Saturday, January 28, 2006

Snuffle of the Penguins

These are king penguins, but hey, I was lucky to have a Zick painting of any penguin!

We spent the evening on the couch with the kids, watching March of the Penguins. Like its predecessor, Winged Migration, parts of it bugged me. I wanted badly to know how an emperor penguin stores food to feed a chick for two months while its mate is away, stuffing itself on fish, squid and crustaceans. Does it manufacture the food, from fat stores? Well, apparently, the male penguin, who has fasted for 5-6 months, is able to keep the chick alive for up to two weeks after hatching on a curdlike substance he secretes in his esophagus, like pigeon milk. But then the picture gets muddy. When the female comes back from her march across the ice, having been gone for the entire 8-week incubation period, she's got a bellyful of fish and other sea life. Does she somehow preserve an enormous crawful of food for two months, doling it out bit by bit while the father penguin's out fishing? I have a hard time understanding how this would be possible, but must find out. The National Zoo's website had the best information I found, but I still don't get how a penguin can keep fish and squid good in its stomach for a couple of months, if it's feeding its chick by regurgitation. It has to be digesting it, and then producing the food, like a pigeon does. Arrgh. Need to know.

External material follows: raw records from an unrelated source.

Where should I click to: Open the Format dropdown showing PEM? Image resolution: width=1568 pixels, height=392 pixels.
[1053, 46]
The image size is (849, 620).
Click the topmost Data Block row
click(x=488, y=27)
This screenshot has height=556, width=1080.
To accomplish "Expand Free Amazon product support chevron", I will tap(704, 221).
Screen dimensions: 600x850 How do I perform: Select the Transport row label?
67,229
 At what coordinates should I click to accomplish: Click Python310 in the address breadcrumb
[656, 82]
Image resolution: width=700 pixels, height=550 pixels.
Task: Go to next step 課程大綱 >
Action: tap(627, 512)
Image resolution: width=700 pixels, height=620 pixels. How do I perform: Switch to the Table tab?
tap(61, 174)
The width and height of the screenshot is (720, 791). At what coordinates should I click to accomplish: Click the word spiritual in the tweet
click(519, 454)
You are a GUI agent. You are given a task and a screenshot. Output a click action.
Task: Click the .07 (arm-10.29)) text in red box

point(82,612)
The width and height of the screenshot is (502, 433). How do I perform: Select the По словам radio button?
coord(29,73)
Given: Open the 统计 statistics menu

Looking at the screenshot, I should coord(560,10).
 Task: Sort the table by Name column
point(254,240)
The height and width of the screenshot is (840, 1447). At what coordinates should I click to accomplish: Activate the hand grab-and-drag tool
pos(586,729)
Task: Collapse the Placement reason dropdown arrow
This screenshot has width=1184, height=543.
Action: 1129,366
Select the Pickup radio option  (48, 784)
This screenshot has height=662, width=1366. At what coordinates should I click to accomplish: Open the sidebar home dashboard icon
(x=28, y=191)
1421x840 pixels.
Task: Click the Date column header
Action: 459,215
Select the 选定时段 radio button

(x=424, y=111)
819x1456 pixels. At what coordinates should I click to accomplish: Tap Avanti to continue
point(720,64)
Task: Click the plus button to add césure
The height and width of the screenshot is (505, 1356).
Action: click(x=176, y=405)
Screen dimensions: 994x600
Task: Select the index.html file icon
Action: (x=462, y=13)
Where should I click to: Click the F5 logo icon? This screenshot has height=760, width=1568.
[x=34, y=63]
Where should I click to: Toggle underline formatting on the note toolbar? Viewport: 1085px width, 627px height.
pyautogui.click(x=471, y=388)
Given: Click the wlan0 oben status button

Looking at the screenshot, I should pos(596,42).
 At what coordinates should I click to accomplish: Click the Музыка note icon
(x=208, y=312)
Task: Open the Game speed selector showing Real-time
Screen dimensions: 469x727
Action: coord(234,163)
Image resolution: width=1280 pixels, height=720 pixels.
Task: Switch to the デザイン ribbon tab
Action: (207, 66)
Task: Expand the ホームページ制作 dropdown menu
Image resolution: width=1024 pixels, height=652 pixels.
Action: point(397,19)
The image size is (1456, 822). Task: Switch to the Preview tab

Beyond my typical just-gotta-know attitude, which pretty much ruined Winged Migration for me, I was taken by surprise by this film; it snuck up on me and I had to go get my own personal box of Kleenex. The penguins' struggle just seemed insurmountable. The likelihood of one mate's getting killed, which would force the mate who stayed home to leave the chick to starve, was crushing. That the male emperor penguin memorizes his newly-hatched chick's voice, and then finds that chick two months later by voice, killed me. And the baby penguins pushed every maternal button I possess. They are cute on the rocks, those things. I'm continually amazed that the concept and execution of cute crosses so many phyla. Wonder if a penguin would think a human infant or Boston terrier puppy was cute?
Here's a little gentoo for you. That's all the penguins I've got, for now.

The dark-phase giant petrel that made an unannounced cameo to kill penguin chicks (nobody needs to know what kind of bird this is, I guess, just that it's a very bad bird) was a special thrill for Bill and me and a terror for the kids. Phoebe and Liam had their heads under the covers more than once during the movie. No wonder; as the penguins huddled together under vicious drifts of blowing snow, their mother was blubbering quietly away, covered in a drift of used Kleenex.